-- Data supplied --
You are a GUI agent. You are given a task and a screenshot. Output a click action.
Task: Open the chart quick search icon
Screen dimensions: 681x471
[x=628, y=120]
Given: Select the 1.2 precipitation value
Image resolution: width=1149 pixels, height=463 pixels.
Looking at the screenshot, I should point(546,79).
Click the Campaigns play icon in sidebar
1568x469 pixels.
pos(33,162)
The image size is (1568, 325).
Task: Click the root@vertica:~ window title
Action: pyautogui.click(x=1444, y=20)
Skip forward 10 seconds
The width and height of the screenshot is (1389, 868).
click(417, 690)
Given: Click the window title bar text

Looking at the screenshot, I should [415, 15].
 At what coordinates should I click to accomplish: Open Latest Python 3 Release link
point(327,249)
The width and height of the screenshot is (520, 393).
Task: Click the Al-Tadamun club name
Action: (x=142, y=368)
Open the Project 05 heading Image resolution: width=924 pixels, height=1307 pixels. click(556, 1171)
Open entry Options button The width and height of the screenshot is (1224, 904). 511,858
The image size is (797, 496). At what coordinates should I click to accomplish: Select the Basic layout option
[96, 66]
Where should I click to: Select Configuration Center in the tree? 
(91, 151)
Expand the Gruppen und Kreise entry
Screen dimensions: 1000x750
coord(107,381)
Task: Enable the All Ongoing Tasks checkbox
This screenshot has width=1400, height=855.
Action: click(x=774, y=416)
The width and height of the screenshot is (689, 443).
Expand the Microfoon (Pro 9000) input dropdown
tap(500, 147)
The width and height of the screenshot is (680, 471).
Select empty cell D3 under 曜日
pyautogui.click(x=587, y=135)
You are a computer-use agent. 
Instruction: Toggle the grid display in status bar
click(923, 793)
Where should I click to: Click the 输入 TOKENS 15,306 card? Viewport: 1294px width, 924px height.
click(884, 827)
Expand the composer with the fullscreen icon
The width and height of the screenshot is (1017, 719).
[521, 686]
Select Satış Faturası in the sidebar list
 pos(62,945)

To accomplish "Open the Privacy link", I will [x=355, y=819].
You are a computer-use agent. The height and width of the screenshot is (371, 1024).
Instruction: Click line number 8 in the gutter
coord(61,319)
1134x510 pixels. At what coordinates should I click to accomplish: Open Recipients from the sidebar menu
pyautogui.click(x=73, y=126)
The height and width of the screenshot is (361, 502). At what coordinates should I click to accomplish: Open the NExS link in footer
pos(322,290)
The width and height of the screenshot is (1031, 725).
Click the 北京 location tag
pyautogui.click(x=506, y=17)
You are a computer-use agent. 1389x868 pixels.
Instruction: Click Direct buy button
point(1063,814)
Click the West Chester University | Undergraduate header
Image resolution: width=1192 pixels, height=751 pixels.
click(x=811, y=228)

-- The problem --
Gather every line in the material above that contains the string "dimensions" and list them.

-- Solution --
Screen dimensions: 681x471
Screen dimensions: 1000x750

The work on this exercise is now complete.